あちこちでマンションの建設が続いていた。自粛が呼びかけられてからも、作業は止まないようだった。ドリルの音や資材がぶつかる音、おじちゃんの怒声、ぜんぶが心地よかった。休憩中なのか、数人で集まっていたおじちゃんたちは、道路の端で上体起こしをしているランナーを指差して、びっくりしながら見ていた。
頭がひとつしかないケルベロスみたいな犬を散歩させているおばさんとすれ違った。

夜の間、建設現場では、ポンプのような、何かを汲み上げているような音がずっと聞こえる。銭湯が建つのかもしれない。
狭いベランダからでは、月はときどきしか見えない。世界中、どこにいても月が見えるというのは本当だろうか。理屈を考え始めたら理科のテストで32点を取ったときのことを思い出してやめた。
スマホでポンプの音を録音する。
光の反射の授業のとき、班ごとに太陽の光を鏡で反射させて次々に伝達していく、という実験があった。わたしは最後まで光を受け取ることも、送り出すこともできなかった。
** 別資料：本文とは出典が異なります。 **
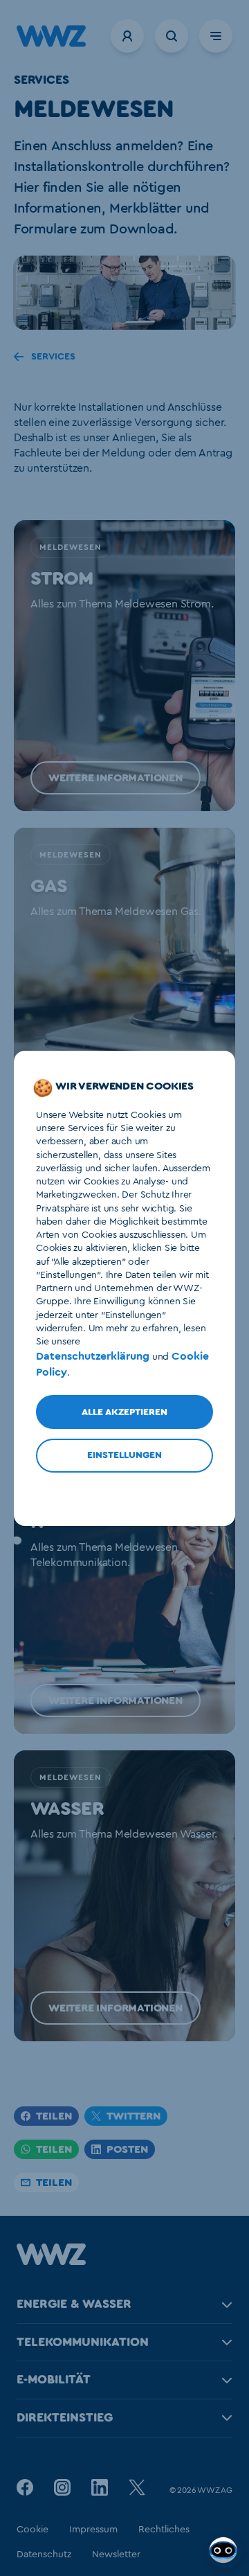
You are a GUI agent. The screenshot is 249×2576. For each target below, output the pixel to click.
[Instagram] (62, 2486)
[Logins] (127, 36)
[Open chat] (225, 2551)
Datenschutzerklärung (92, 1356)
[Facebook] (25, 2486)
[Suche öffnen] (171, 36)
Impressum (93, 2529)
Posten (127, 2149)
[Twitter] (137, 2486)
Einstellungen (124, 1455)
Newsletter (116, 2554)
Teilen (54, 2116)
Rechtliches (164, 2529)
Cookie (32, 2529)
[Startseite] (51, 2261)
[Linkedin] (99, 2486)
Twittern (133, 2116)
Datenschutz (44, 2554)
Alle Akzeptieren (124, 1412)
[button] (122, 2149)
近くでパンッと、ピストルのような音がして、目を大きく見開く。びっくりしたときは、なるたけびっくりした表情をするといい、平気なふりをすると逆に怖さが長引く、というのが最近の発見。
わたしが迷子にしてしまった光は、今ごろどこをさまよっているのか。

半数出勤で1ヶ月くらいT野さんに会えていない。S村さんにも会えない。連絡ノートに書き込んでも、本当に伝わっているのかよく分からない。
紹介文を書きたい新刊本に「これで書きます」とふせんを貼っておいたら、その下にS村さんから「確かにすごい本です」と下手な字で書き込みがあった。排水管の歴史が一冊にまとまっている本だ。
会えなくても気配は残っている事務室で働くのは切ない。そう思えるくらいに大切な人たちが、とうとうわたしにもできてしまった、と思った。
早く会えたらいい。彼らが背景に戻ってしまう前に、早く会って、カエルの話や、ポンプの音に耳をすまして、いっしょに笑ってほしい。